───── SOURCE RECORDS

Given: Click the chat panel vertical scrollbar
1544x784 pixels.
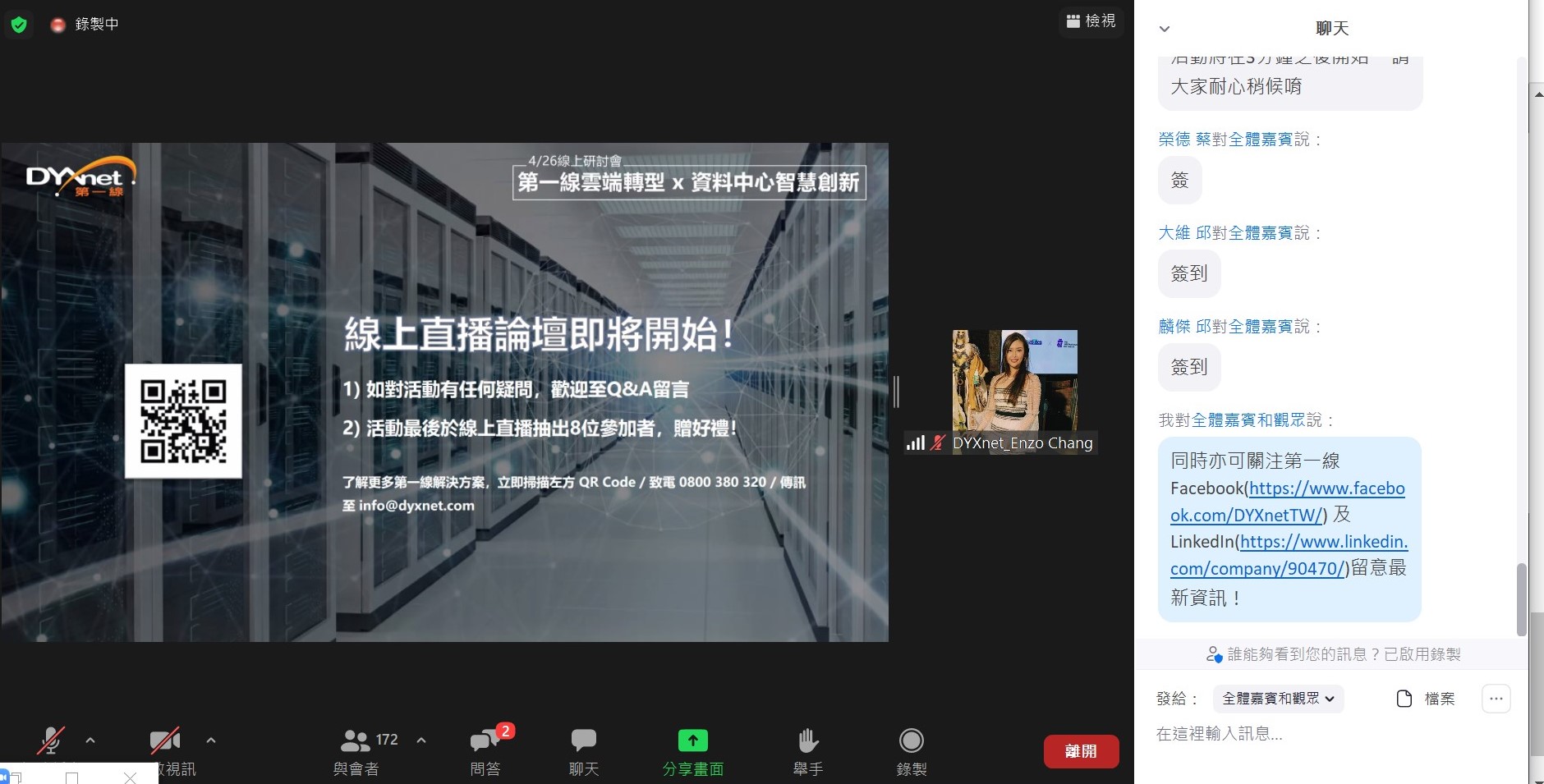Looking at the screenshot, I should pos(1521,599).
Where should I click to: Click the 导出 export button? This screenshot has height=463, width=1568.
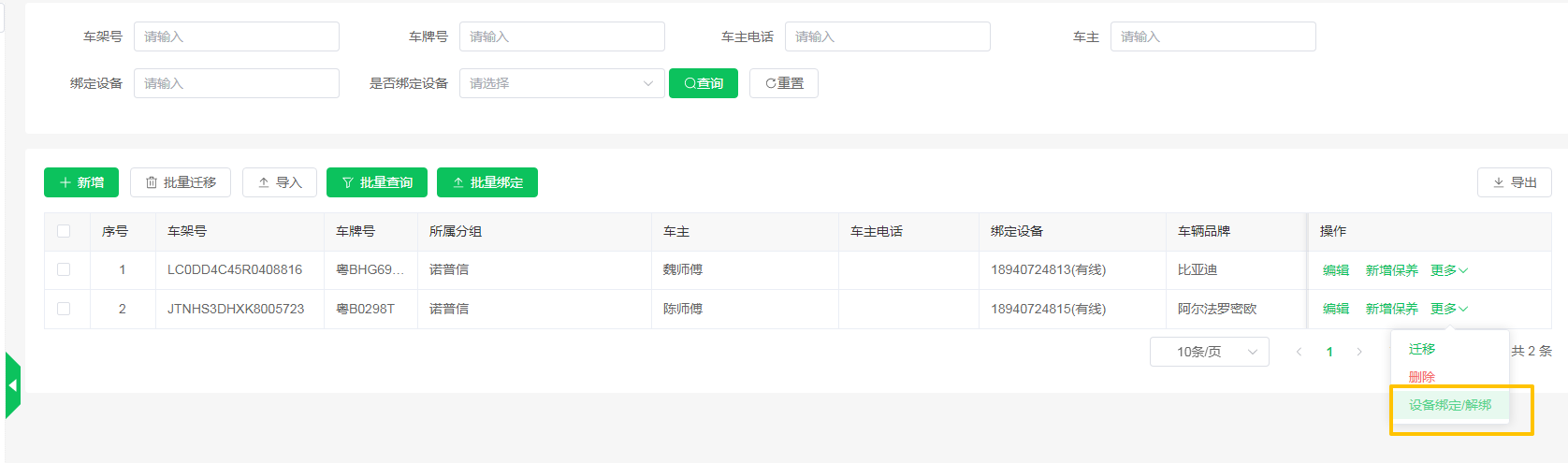pos(1514,182)
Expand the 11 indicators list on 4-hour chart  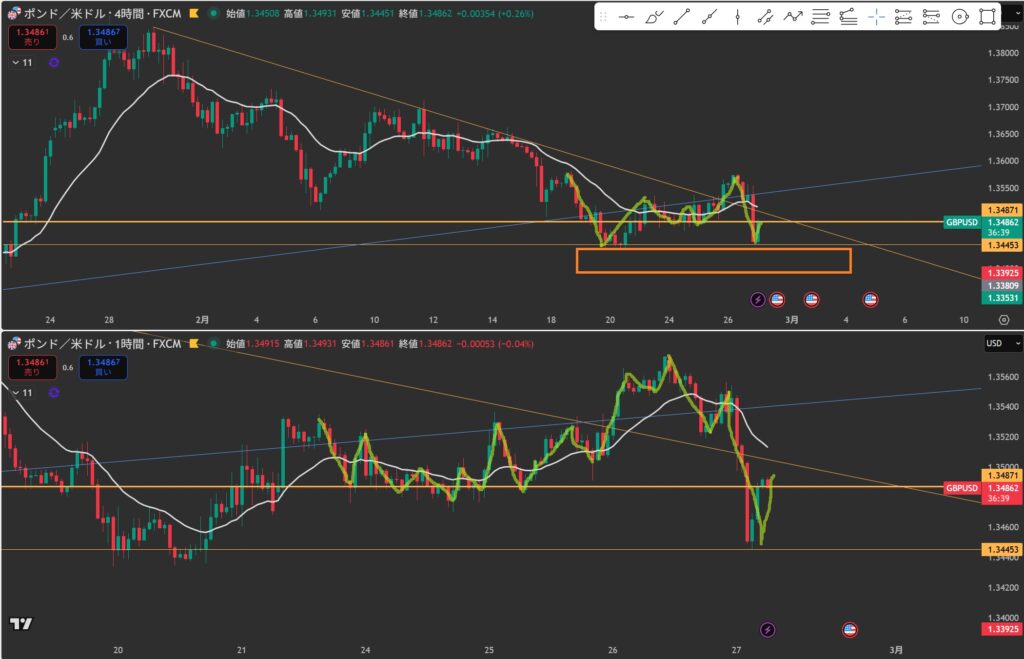click(x=22, y=62)
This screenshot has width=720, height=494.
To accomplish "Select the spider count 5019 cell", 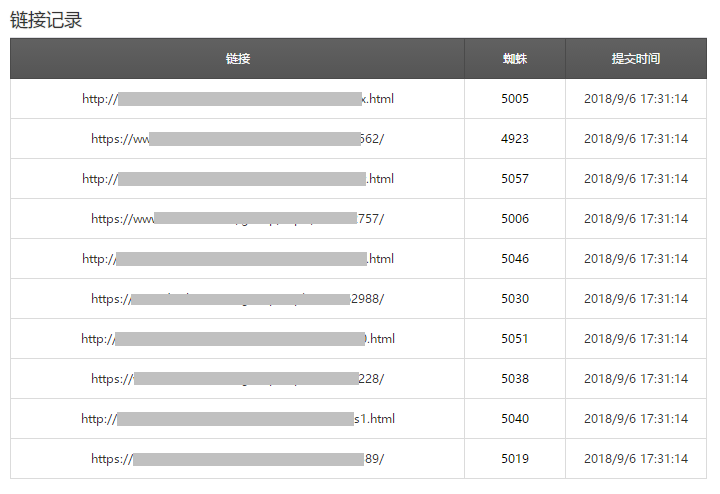I will click(515, 459).
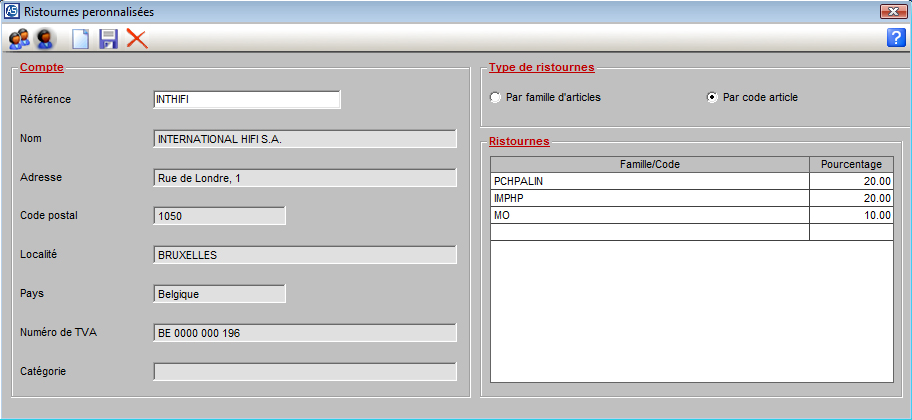The height and width of the screenshot is (420, 912).
Task: Click the floppy disk save icon
Action: pyautogui.click(x=108, y=39)
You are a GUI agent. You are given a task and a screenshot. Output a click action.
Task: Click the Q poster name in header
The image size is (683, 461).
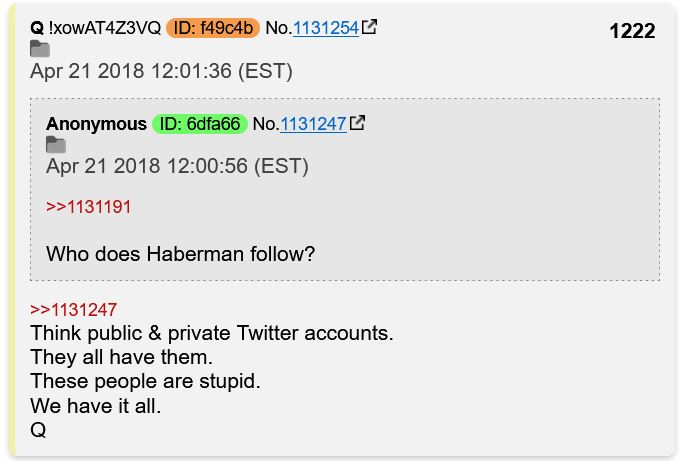(x=37, y=28)
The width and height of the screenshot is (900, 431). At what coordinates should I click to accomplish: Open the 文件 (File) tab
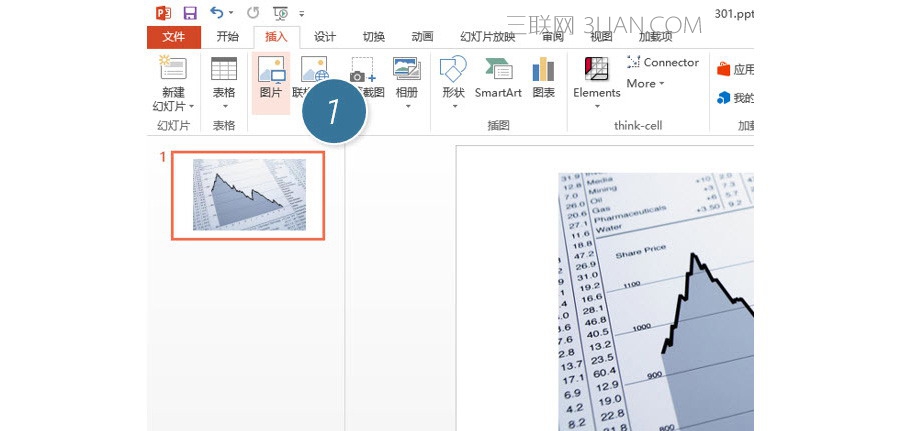tap(173, 37)
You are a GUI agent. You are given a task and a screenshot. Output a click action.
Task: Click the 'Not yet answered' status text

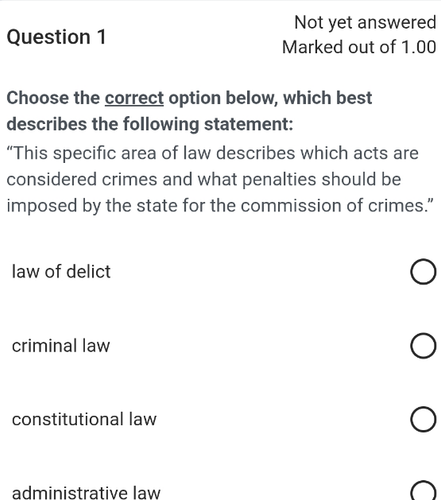click(365, 22)
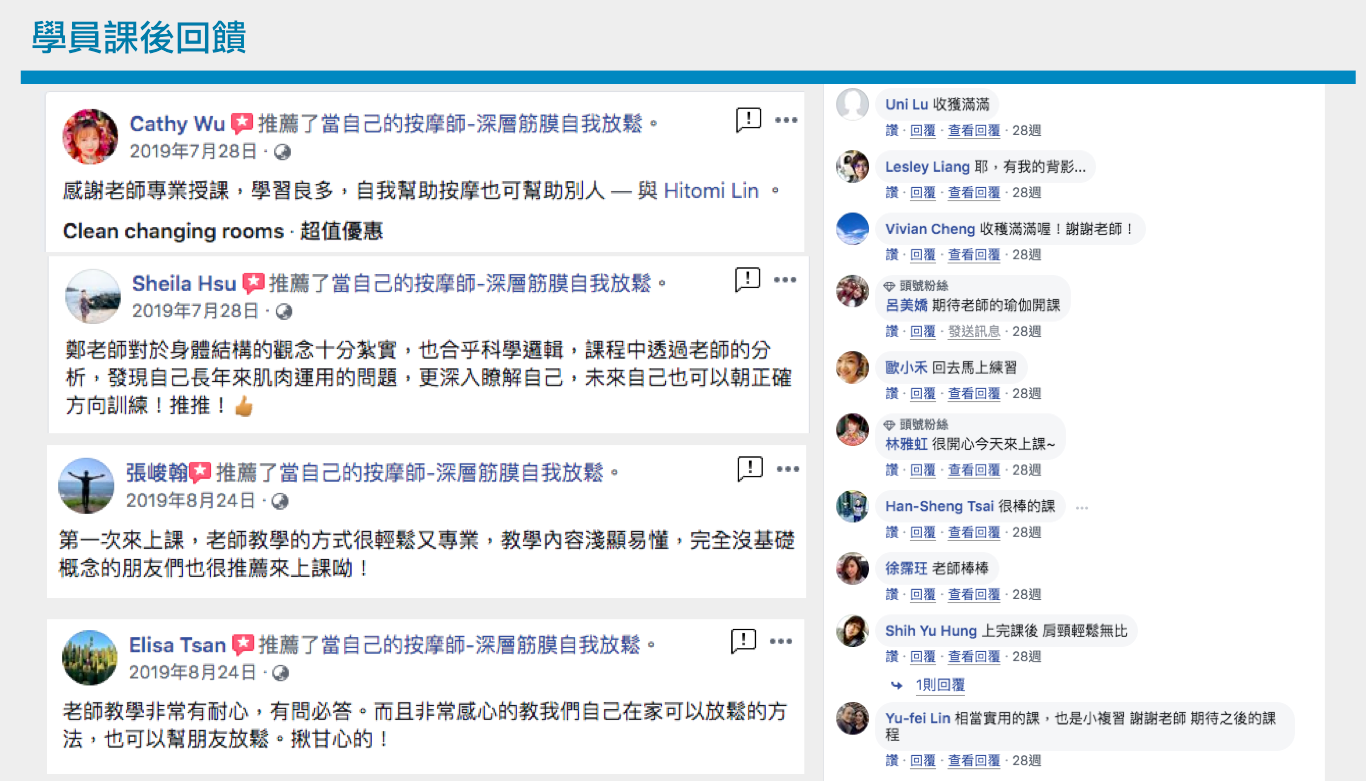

──────────

• [WHAT TO DO]: Beginning at the line that contains "Task: Click the Q poster name in header", transcribe it and every later line through the last line of the data above, exactly, and drop the pictures.

• [WRITTEN ANSWER]:
Task: Click the Q poster name in header
The image size is (683, 461).
(x=37, y=28)
The width and height of the screenshot is (900, 431). At what coordinates should I click to accomplish: Open the 文件 (File) tab
tap(173, 37)
You are a GUI agent. You are given a task and a screenshot. Output a click action.
Task: Click the 'Not yet answered' status text

click(365, 22)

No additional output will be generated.